I've got two very important, user entered, information columns in my data frame. They are mostly cleaned up except for one issue: the spelling, and the way names are written differ. For example I have five entries for one name: "red rocks canyon", "redrcks", "redrock canyon", "red rocks canyons". This data set is too large for me to go through and clean this manually (2 million entries). Are there any strategies to clean these features up with code?
I would look into doing phonetic string matching here. The basic idea behind this approach is to obtain a phonetic encoding for each entered string, and then group spelling variations by their encoding. Then, you could choose the most frequent variation in each group to be the "correct" spelling.
There are several different variations on phonetic encoding, and a great package in Python for trying some of them out is jellyfish.

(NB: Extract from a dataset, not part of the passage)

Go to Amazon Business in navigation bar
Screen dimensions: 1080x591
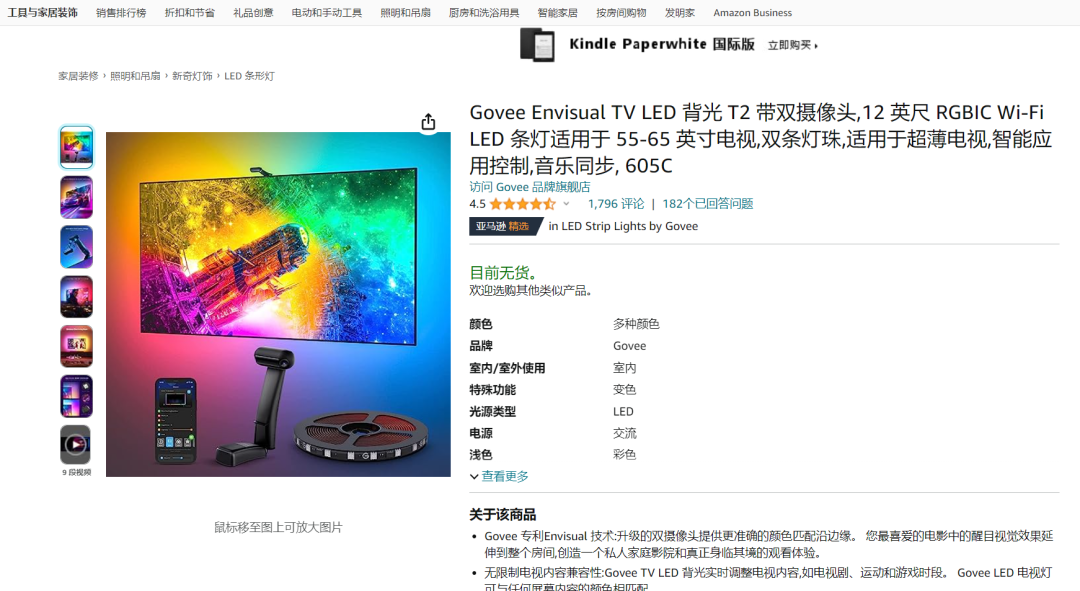pyautogui.click(x=752, y=12)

Here is an example of how to use it with the Soundex encoding:
import jellyfish
import pandas as pd
data = pd.DataFrame({
"name": [
"red rocks canyon",
"redrcks",
"redrock canyon",
"red rocks canyons",
"bosque",
"bosque escoces",
"bosque escocs",
"borland",
"borlange"
]
})
data["soundex"] = data.name.apply(lambda x: jellyfish.soundex(x))
print(data.groupby("soundex").agg({"name": lambda x: ", ".join(x)}))
This prints:
name
soundex
B200 bosque
B222 bosque escoces, bosque escocs
B645 borland, borlange
R362 red rocks canyon, redrcks, redrock canyon, red...
This definitely won't be perfect and you'll have to be careful as it might group things too aggressively, but I hope it gives you something to try!